Chemists have for the first time succeeded in reproducing the mechanism that trees use to draw water from their roots to their leaves

SYNTHETIC trees could one day extract and purify the traces of water held even in arid earth, and help make high-quality wines. That’s the claim of a team who have reproduced the way plants pump water to heights of many tens of metres.

For years, it was thought that capillary action couldn’t raise water more than about 10 metres, and this posed a puzzle: how do trees and other tall plants pump water from their roots to their topmost leaves? The favoured answer among plant biologists is that evaporation across the leaf membrane puts water inside the tree under “negative pressure”.

To understand how this works, imagine the column of water in a tree between the roots and leaves. The water molecules in this column are held together by hydrogen bonds, like links in a chain. The pressure of this water can be reduced so far that it actually becomes negative. That places the water column under tension, as if the chain were being pulled taut, explains Abraham Stroock at Cornell University in Ithaca, New York. Loss of water by evaporation from the leaves at the top of the chain then pulls the water up the tree.

Now Stroock has managed to reproduce this process in the lab.

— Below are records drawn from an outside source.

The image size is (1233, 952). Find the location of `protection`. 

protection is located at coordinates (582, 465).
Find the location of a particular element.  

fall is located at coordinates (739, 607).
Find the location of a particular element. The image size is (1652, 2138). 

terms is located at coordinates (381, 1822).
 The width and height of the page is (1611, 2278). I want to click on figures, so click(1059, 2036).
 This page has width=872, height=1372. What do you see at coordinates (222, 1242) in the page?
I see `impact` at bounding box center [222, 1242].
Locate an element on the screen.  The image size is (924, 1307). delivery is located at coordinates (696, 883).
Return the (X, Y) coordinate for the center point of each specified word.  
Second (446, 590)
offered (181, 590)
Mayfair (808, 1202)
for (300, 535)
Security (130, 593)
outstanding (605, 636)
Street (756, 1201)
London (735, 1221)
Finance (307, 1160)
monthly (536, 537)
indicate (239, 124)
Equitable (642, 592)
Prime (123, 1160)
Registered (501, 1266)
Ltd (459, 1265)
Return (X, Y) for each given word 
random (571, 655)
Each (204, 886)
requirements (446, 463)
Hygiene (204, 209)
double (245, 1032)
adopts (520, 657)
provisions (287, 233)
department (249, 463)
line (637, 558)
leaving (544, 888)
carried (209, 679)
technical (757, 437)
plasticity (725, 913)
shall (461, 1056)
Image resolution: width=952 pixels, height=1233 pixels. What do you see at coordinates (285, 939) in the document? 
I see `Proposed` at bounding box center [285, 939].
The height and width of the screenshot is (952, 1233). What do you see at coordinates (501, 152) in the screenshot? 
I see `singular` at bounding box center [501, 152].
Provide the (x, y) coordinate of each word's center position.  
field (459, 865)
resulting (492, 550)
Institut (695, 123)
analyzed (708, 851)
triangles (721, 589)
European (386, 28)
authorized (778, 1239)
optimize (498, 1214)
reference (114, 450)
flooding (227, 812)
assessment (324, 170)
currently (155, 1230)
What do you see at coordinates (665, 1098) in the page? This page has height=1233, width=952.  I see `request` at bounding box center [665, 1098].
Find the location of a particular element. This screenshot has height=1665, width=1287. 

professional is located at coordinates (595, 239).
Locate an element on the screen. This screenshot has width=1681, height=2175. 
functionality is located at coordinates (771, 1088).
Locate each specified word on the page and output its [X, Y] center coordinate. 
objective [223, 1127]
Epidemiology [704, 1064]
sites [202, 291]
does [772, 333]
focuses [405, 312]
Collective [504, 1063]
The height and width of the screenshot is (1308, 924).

He says the big challenge was to find a membrane that works in the same way as a leaf, allowing water, but not air, to pass across it. He and Tobias Wheeler, also at Cornell, found that the hydrogel material used in soft contact lenses turns out to have just the right properties. “The problem has always been creating pores of the right size,” Stroock says. “Hydrogel has the right-sized nanopores naturally.”

Stroock and Wheeler used the material to make synthetic trees just a few centimetres tall and tested their ability to pull water out of a reservoir. He found that they could produce negative pressures of more than 10 atmospheres – enough to pump water to a height of 100 metres. That’s about the height of the world’s tallest trees.

“It’s an outstanding piece of work,” says Missy Holbrook, a plant biologist at Harvard University. Because the hydrogel, unlike a tree, is transparent, “for the first time, we can see visual evidence of the processes involved”, Holbrook says.

The devices also make it straightforward to measure negative pressure in plants, something that could prove invaluable to horticulturalists. For example, too little negative pressure causes grapes to ripen too quickly, but too much can kill them. “This gives vine growers a way to monitor and control this factor,” Stroock says.

Stroock also points out that large trees pump gallons of water a day out of soil. He suggests that scaled-up synthetic trees could extract drinking water from deep down in this way.